[SELEÇÃO]
As festas da abolição no Rio de Janeiro

O livro As festas da abolição no Rio de Janeiro (1888-1908) demonstra como as comemorações do 13 de maio 1888 e ao longo da Primeira República criaram a possibilidade de novos tempos para os contemporâneos, especialmente para aqueles que experimentaram o acontecimento como vitória, expectativa e esperança.

A pesquisa desenvolvida pela autora e historiadora Renata Figueiredo Moraes através de consultas de registros de 100 anos desta história localizados em jornais de intelectuais, músicos, artistas, moradores da Cidade – de várias cores -, em fotografias, livros e poesias, traz informações sobre a mobilização que envolveu o primeiro grande movimento social do Brasil e apresenta como as festas cívicas da Abolição, tanto nas semanas em torno do 13 de Maio de 1888 quanto ao longo da Primeira República, foram locais de muitas ações de agentes sociais diversos, inclusive ex-escravizados, e suas muitas bandeiras políticas por direitos, significados e memórias.

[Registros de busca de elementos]
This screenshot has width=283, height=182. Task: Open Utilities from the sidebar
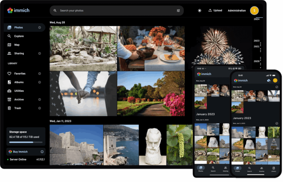(x=19, y=91)
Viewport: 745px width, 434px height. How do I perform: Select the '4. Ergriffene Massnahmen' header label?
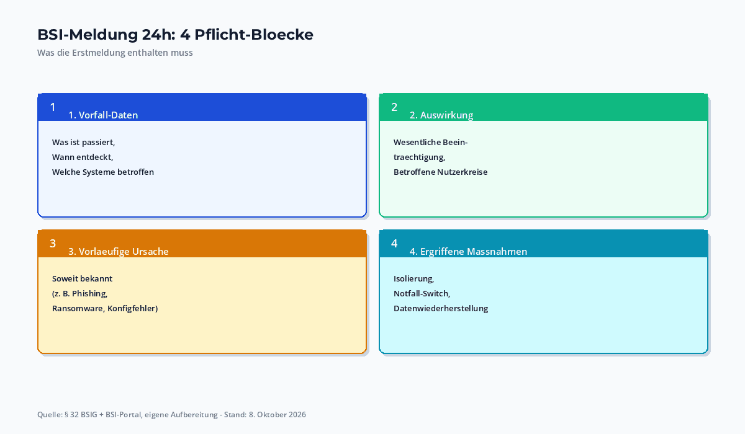tap(469, 252)
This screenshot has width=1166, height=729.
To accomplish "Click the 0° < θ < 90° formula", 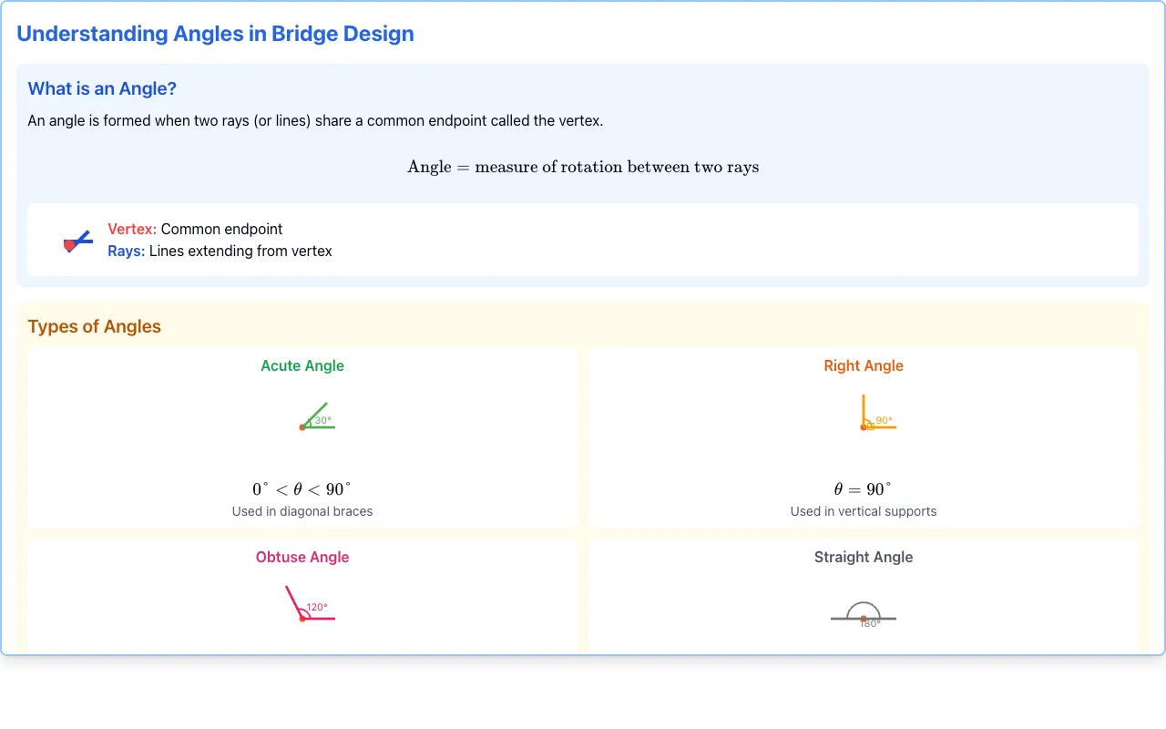I will 302,489.
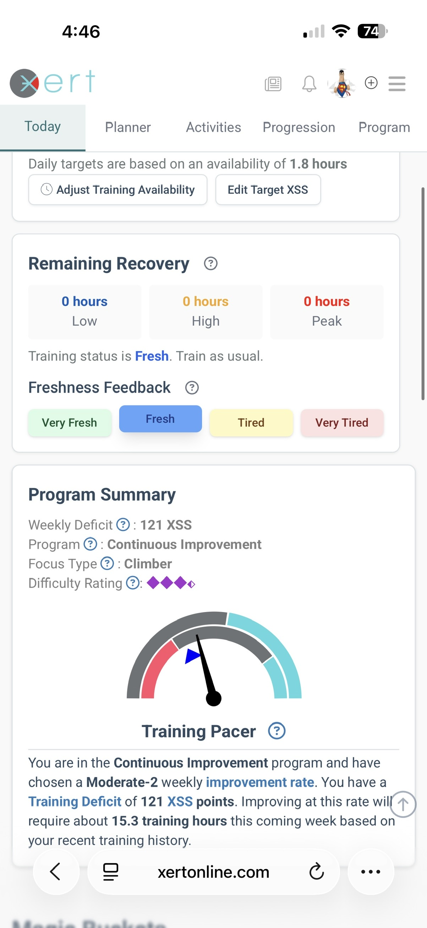The width and height of the screenshot is (427, 928).
Task: Click the circled plus add icon
Action: coord(371,83)
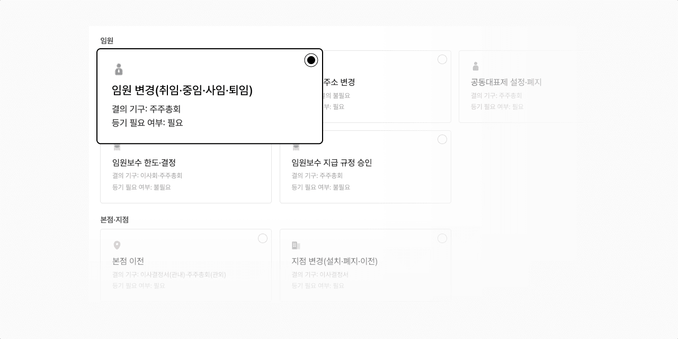Click the filled radio on 임원 변경 card

point(311,60)
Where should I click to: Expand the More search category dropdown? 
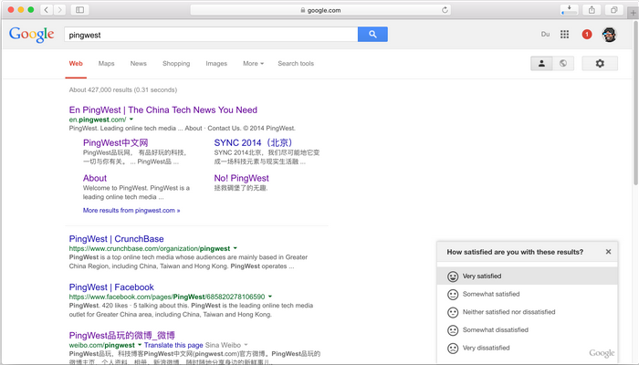pyautogui.click(x=253, y=64)
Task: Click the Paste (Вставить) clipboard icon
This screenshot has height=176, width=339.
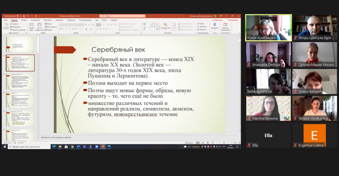Action: pos(6,26)
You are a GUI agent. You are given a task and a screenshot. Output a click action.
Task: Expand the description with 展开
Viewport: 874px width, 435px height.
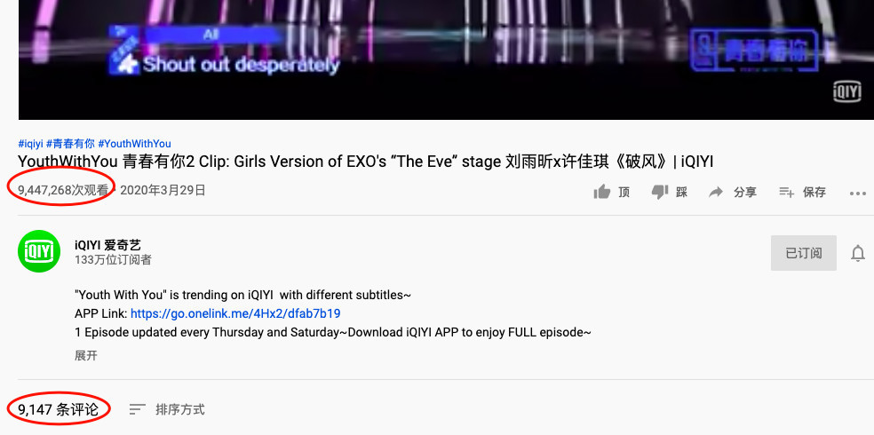[86, 355]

[TAREFAS OBRIGATÓRIAS]
A - Reproduza o trecho do texto sobre as festas da abolição que vai de "A pesquisa desenvolvida" até "significados e memórias.", incluindo essas palavras.
B - Dê prosseguimento ao texto sobre as festas da abolição a partir da última frase apresentada.

[RESULTADOS FINAIS]
A -
A pesquisa desenvolvida pela autora e historiadora Renata Figueiredo Moraes através de consultas de registros de 100 anos desta história localizados em jornais de intelectuais, músicos, artistas, moradores da Cidade – de várias cores -, em fotografias, livros e poesias, traz informações sobre a mobilização que envolveu o primeiro grande movimento social do Brasil e apresenta como as festas cívicas da Abolição, tanto nas semanas em torno do 13 de Maio de 1888 quanto ao longo da Primeira República, foram locais de muitas ações de agentes sociais diversos, inclusive ex-escravizados, e suas muitas bandeiras políticas por direitos, significados e memórias.

B -
Para marcar o lançamento da obra, a autora estará presente na Livraria Blooks de Botafogo, dia 26 de maio, às 19h.

Confira o Prefácio da obra, do professor Leonardo Affonso de Miranda Pereira (PUC-Rio)

O 13 de Maio de 1888, data da Abolição da escravidão no Brasil, tem sido, ao longo das últimas décadas, objeto de importantes controvérsias. Ao apontar para o caráter precário e incompleto da liberdade conquistada naquela ocasião, assim como para o destaque conferido à princesa Isabel no ato de suposta concessão dessa liberdade, parcelas significativas do movimento negro trataram, a partir das últimas décadas do século XX, de se afastar dessa efeméride, definindo uma data diversa para celebrar o orgulho negro no país: o 20 de Novembro, escolhido em homenagem à luta de Zumbi dos Palmares. Afirmam, com isso, o protagonismo negro na luta contra o cativeiro, assim como o caráter autônomo e radical dos ideais de liberdade por ele representado – em contraposição a uma vitoriosa memória oficial que, ao longo do tempo, acabou por desvincular a chamada Lei Áurea das muitas lutas dos escravizados por sua própria liberdade.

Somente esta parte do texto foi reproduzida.